Karlin Lillington recently wrote some inaccurate nonsense for the Irish Times on the EU’s approval of Google’s DoubleClick purchase. I posted a comment correcting some misinformation it contained. Here it is. Bits in italic are things I forgot when I posted the original comment.

Er, no Karlin. There’s worrying aspects to the merger, but I think you’re way off the mark: “Google’s Trojan Horse: Let the Free Ad Serving Begin”.

On IE vs. Safari, the big difference is that IE is hardwired into the underlying OS, whereas Safari isn’t. MacOS works just fine with or without Safari. The other big problem was with the way that MS’s products used unpublished Windows APIs to give them an advantage in the market over those of third parties. Not that Apple are completely clean in this regard.

And where did you get the idea that MS have been releasing code as open source? They’ve released very little as open source (the likes of WIX and WTL being minor exceptions). Are you sure you’re not thinking of their “Shared Source” Initiative? That’s the umbrella under which MS make the source selected libraries, products, or section thereof openly viewable, but not usable or forkable. For instance, take the release of the source for the .NET foundation libraries. The source was released purely as a reference. A project like Mono can’t use any of this code under any circumstances whatsoever. There’s nothing wrong with MS’s Shared Source Initiative other than its slightly deceptive name, and it’s to be lauded, but it’s most definitely not to be confused with Libre software.
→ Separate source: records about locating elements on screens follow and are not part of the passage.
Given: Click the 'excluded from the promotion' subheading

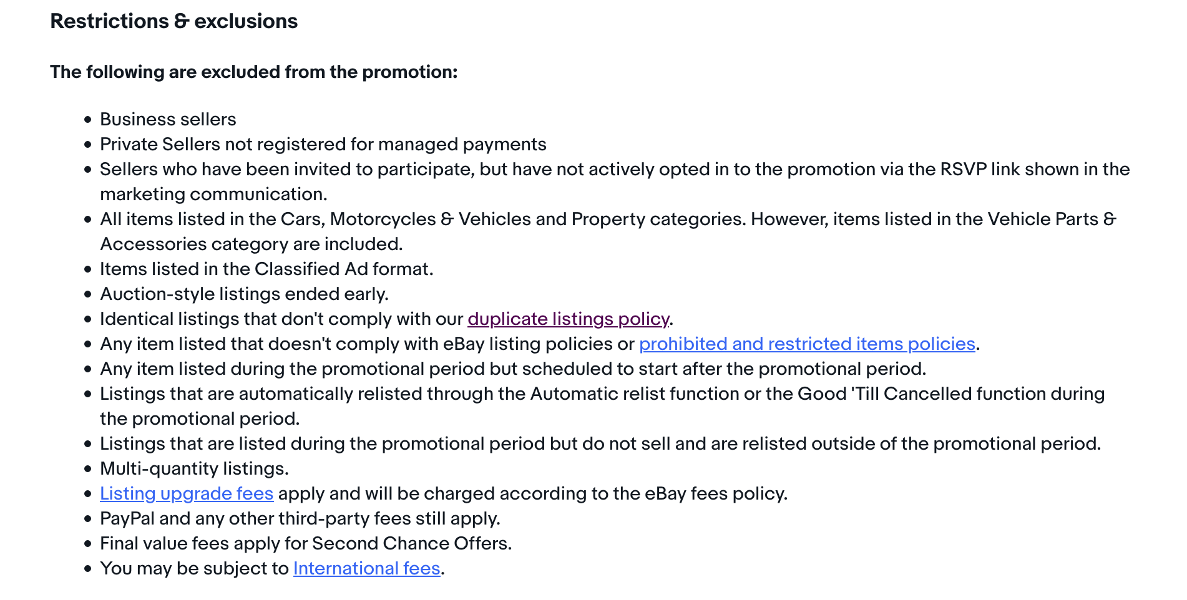Looking at the screenshot, I should (x=253, y=72).
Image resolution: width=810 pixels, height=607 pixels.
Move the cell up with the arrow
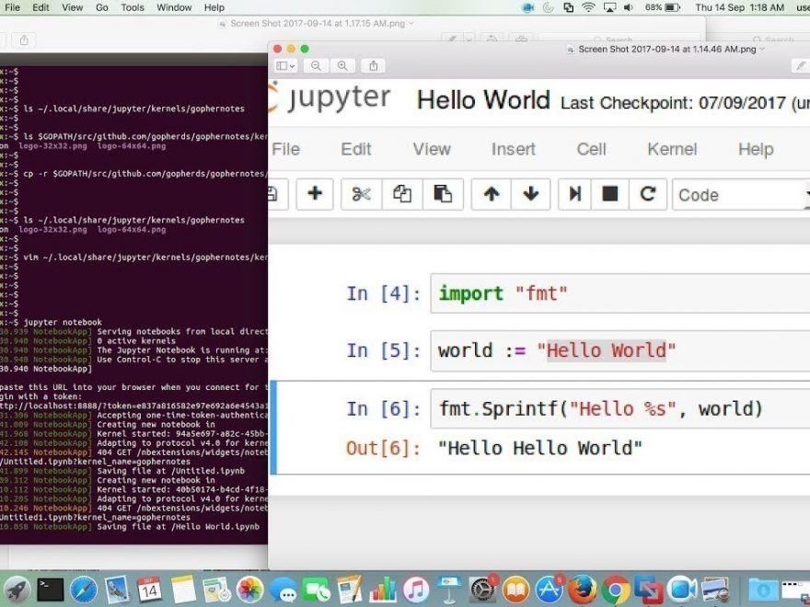tap(492, 194)
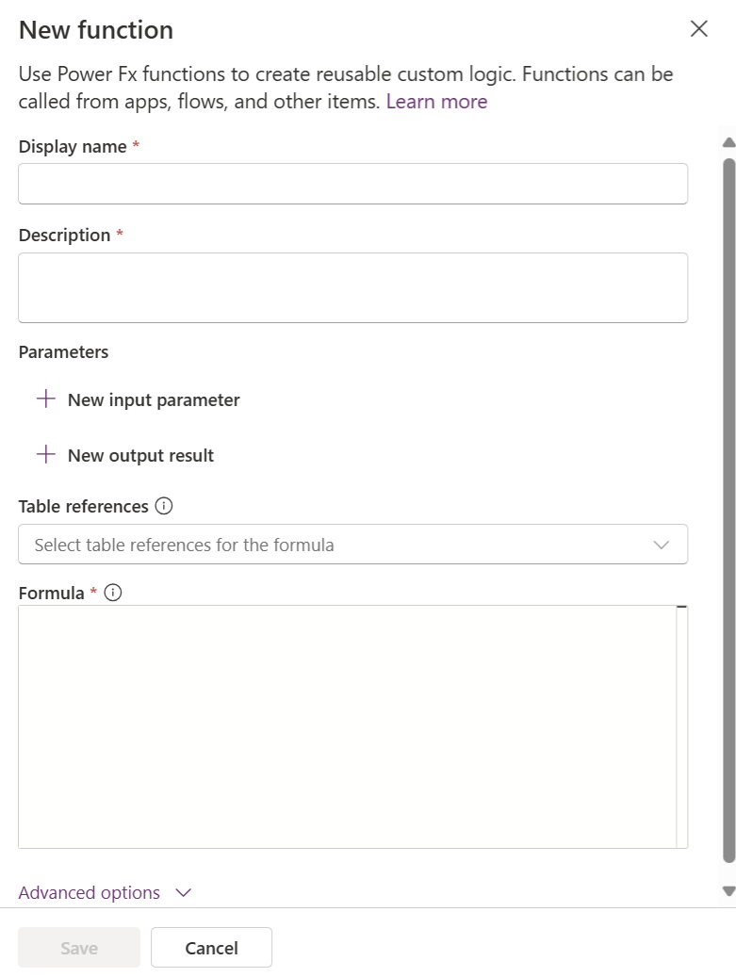736x977 pixels.
Task: Open the Learn more link
Action: tap(436, 102)
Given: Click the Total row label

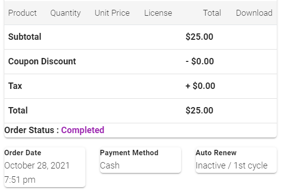Looking at the screenshot, I should [x=18, y=111].
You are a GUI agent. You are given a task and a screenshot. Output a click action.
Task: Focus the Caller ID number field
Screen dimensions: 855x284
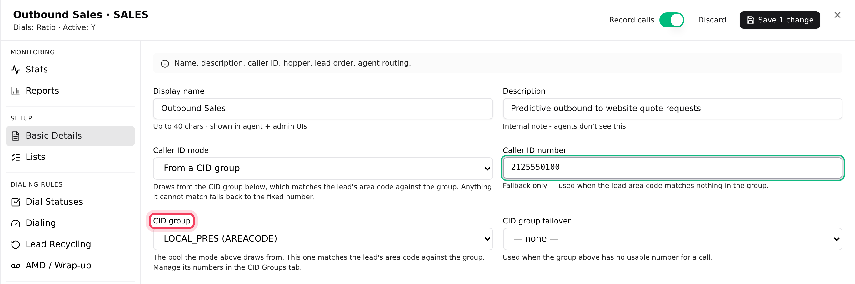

A cookie is not a program--it does not execute. It’s a bit of information that the webserver sends to a browser that the browser then sends back unaltered.

As it happens, it’s quite easy to block most DoubleClick cookies, at least in browsers other than IE. For instance, there are Firefox plugins that specifically block advertising content from being fetched (e.g., Adblock). And even without them, most modern browsers allow cookies from certain domains to be blacklisted. This might be non-trivial as it requires you to know what a cookie really is and where to find the configuration panel, but it’s far from impossible.